◆ Input records:
------------------------------------------------------------
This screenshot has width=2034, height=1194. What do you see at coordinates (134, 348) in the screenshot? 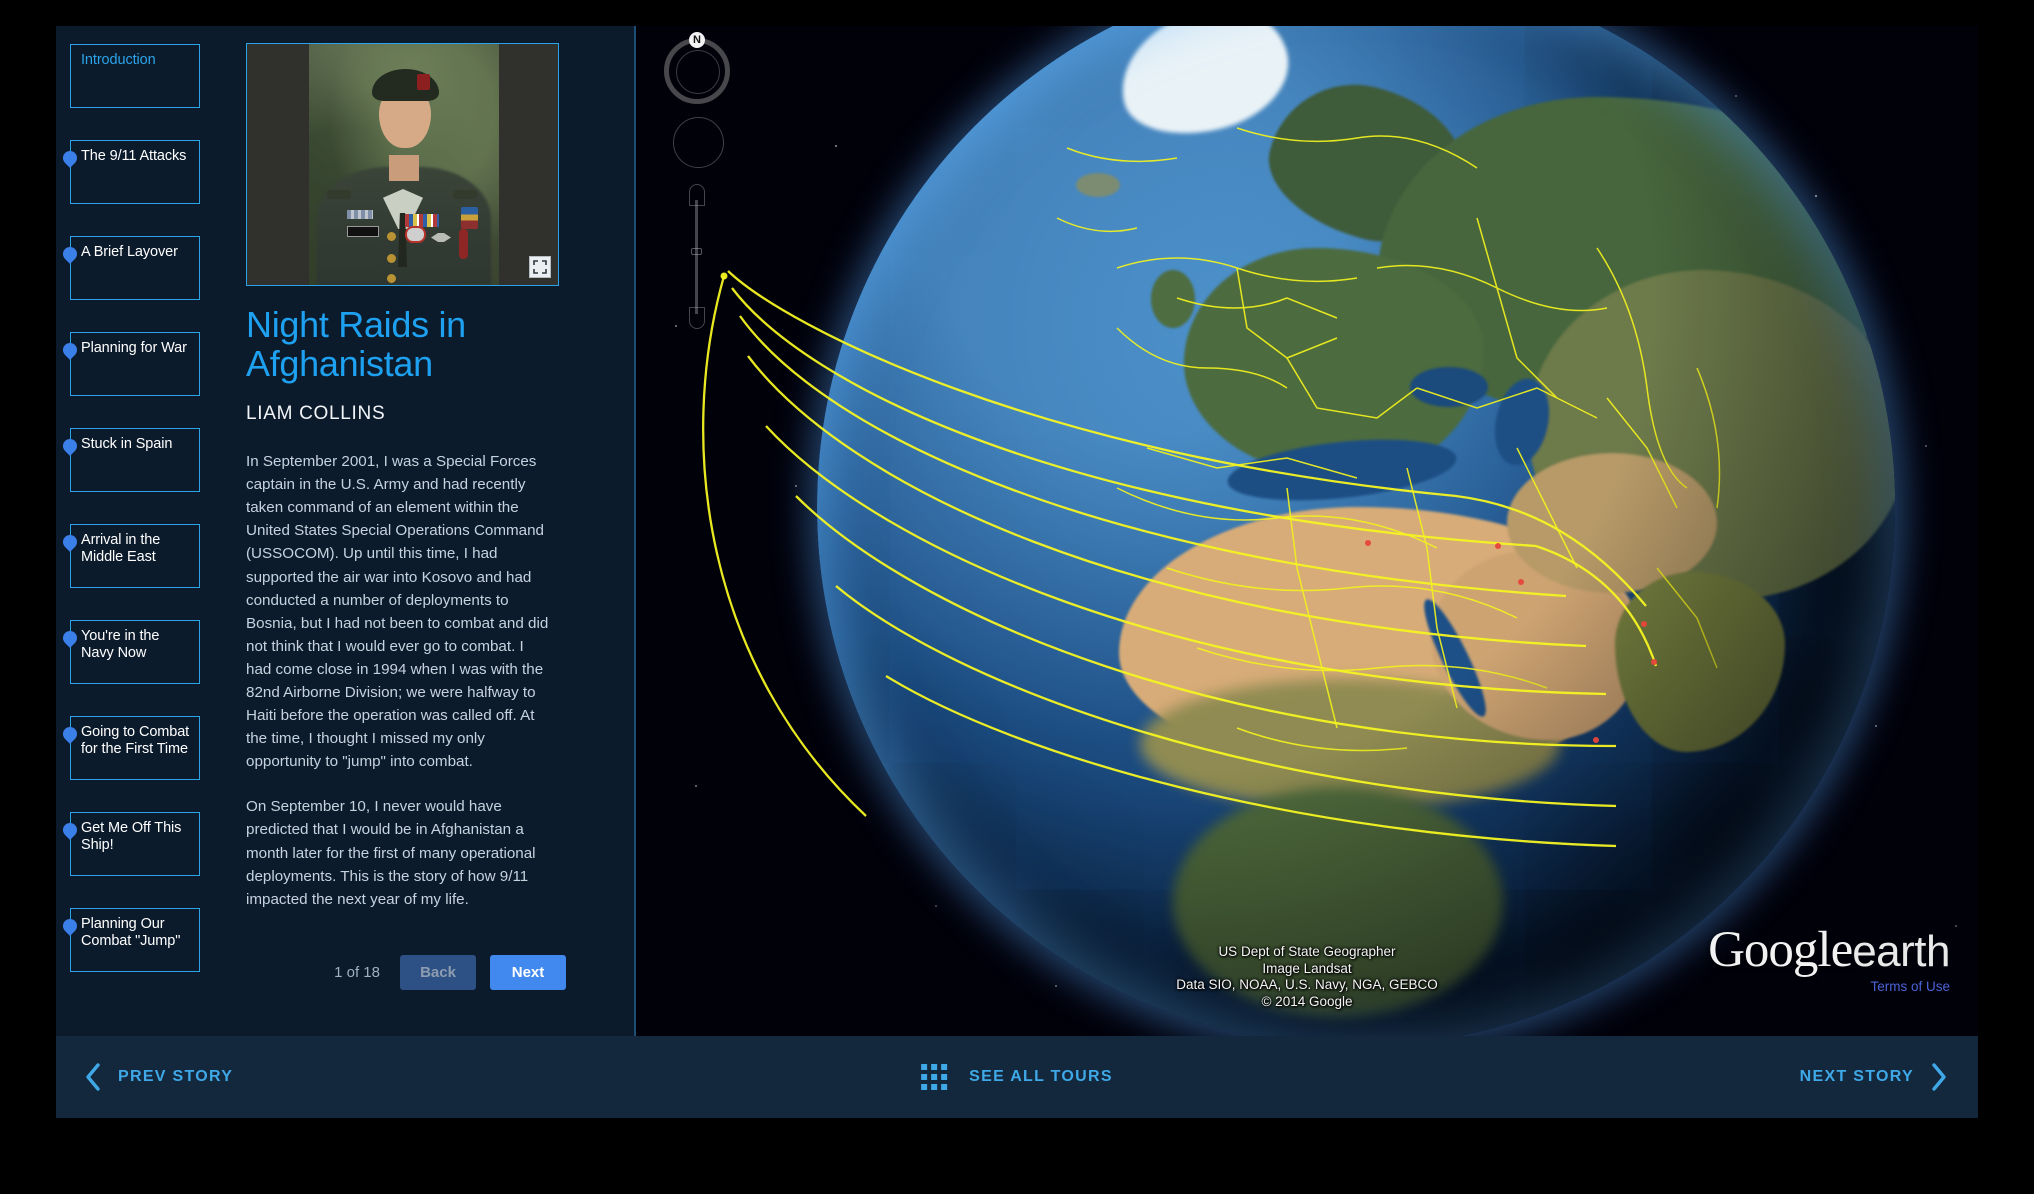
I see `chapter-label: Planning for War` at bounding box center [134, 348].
------------------------------------------------------------
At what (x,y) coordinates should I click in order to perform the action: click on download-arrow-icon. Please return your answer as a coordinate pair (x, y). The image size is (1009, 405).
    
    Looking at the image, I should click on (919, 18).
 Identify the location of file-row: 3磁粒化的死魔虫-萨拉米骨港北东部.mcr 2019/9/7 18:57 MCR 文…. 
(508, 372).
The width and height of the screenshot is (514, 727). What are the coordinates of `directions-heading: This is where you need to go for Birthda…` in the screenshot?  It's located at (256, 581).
------------------------------------------------------------
◆ Brief: Echo the lines starting at the one containing "This screenshot has" and ending after the one containing "center [134, 348].", without the pictures.

◆ Problem solution:
This screenshot has width=2034, height=1194. What do you see at coordinates (134, 348) in the screenshot? 
I see `chapter-label: Planning for War` at bounding box center [134, 348].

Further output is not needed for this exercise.